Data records
───
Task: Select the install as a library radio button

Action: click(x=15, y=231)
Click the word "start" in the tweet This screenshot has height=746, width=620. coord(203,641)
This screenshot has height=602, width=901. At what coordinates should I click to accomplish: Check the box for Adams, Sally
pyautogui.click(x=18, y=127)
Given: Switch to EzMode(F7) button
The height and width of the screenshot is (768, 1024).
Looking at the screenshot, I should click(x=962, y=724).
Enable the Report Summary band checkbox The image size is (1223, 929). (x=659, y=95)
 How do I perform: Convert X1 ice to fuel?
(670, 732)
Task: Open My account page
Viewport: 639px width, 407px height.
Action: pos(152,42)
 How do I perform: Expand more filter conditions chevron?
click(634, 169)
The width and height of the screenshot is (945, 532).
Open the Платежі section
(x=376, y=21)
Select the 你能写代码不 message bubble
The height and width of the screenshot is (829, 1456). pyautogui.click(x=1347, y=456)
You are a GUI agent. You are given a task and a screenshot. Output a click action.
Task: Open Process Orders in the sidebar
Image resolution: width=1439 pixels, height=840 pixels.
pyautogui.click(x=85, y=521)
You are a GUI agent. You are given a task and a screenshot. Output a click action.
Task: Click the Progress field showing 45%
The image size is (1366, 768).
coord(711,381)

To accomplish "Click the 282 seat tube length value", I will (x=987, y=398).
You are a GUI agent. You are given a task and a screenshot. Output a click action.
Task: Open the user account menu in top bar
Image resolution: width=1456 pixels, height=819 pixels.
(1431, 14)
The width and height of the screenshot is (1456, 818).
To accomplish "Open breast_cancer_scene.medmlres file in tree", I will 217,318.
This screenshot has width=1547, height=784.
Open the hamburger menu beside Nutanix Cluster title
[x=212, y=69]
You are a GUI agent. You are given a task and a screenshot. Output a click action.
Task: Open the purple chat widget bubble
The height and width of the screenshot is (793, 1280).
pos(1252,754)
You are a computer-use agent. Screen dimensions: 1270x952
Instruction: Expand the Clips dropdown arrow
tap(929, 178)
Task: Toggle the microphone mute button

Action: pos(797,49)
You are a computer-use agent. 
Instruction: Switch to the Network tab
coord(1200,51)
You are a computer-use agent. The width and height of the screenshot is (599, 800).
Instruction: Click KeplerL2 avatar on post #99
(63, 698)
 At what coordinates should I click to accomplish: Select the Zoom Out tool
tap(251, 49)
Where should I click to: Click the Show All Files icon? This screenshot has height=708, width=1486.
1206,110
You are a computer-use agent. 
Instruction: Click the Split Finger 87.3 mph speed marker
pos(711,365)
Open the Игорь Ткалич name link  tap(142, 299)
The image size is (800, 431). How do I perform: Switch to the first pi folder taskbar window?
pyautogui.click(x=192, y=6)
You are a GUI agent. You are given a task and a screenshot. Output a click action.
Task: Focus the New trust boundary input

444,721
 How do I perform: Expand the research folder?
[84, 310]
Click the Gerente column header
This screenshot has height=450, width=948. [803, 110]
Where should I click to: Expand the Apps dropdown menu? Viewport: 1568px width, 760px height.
───
** THE PROBLEM **
Reproduce all of the records above verbatim, keeping every line unchanged.

** REPLY **
Task: Select the install as a library radio button

Action: click(x=15, y=231)
Click the word "start" in the tweet This screenshot has height=746, width=620. coord(203,641)
This screenshot has height=602, width=901. At what coordinates should I click to accomplish: Check the box for Adams, Sally
pyautogui.click(x=18, y=127)
Given: Switch to EzMode(F7) button
The height and width of the screenshot is (768, 1024).
Looking at the screenshot, I should click(x=962, y=724).
Enable the Report Summary band checkbox The image size is (1223, 929). (x=659, y=95)
 How do I perform: Convert X1 ice to fuel?
(670, 732)
Task: Open My account page
Viewport: 639px width, 407px height.
Action: pos(152,42)
 How do I perform: Expand more filter conditions chevron?
click(634, 169)
The width and height of the screenshot is (945, 532).
Open the Платежі section
(x=376, y=21)
Select the 你能写代码不 message bubble
The height and width of the screenshot is (829, 1456). pyautogui.click(x=1347, y=456)
You are a GUI agent. You are given a task and a screenshot. Output a click action.
Task: Open Process Orders in the sidebar
Image resolution: width=1439 pixels, height=840 pixels.
pyautogui.click(x=85, y=521)
You are a GUI agent. You are given a task and a screenshot. Output a click action.
Task: Click the Progress field showing 45%
The image size is (1366, 768).
coord(711,381)

To accomplish "Click the 282 seat tube length value", I will (x=987, y=398).
You are a GUI agent. You are given a task and a screenshot. Output a click action.
Task: Open the user account menu in top bar
Image resolution: width=1456 pixels, height=819 pixels.
(1431, 14)
The width and height of the screenshot is (1456, 818).
To accomplish "Open breast_cancer_scene.medmlres file in tree", I will 217,318.
This screenshot has width=1547, height=784.
Open the hamburger menu beside Nutanix Cluster title
[x=212, y=69]
You are a GUI agent. You are given a task and a screenshot. Output a click action.
Task: Open the purple chat widget bubble
The height and width of the screenshot is (793, 1280).
pos(1252,754)
You are a computer-use agent. Screen dimensions: 1270x952
Instruction: Expand the Clips dropdown arrow
tap(929, 178)
Task: Toggle the microphone mute button

Action: pos(797,49)
You are a computer-use agent. 
Instruction: Switch to the Network tab
coord(1200,51)
You are a computer-use agent. The width and height of the screenshot is (599, 800).
Instruction: Click KeplerL2 avatar on post #99
(63, 698)
 At what coordinates should I click to accomplish: Select the Zoom Out tool
tap(251, 49)
Where should I click to: Click the Show All Files icon? This screenshot has height=708, width=1486.
1206,110
You are a computer-use agent. 
Instruction: Click the Split Finger 87.3 mph speed marker
pos(711,365)
Open the Игорь Ткалич name link  tap(142, 299)
The image size is (800, 431). How do I perform: Switch to the first pi folder taskbar window?
pyautogui.click(x=192, y=6)
You are a GUI agent. You are given a task and a screenshot. Output a click action.
Task: Focus the New trust boundary input

444,721
 How do I perform: Expand the research folder?
[84, 310]
Click the Gerente column header
This screenshot has height=450, width=948. [803, 110]
Where should I click to: Expand the Apps dropdown menu? Viewport: 1568px width, 760px height.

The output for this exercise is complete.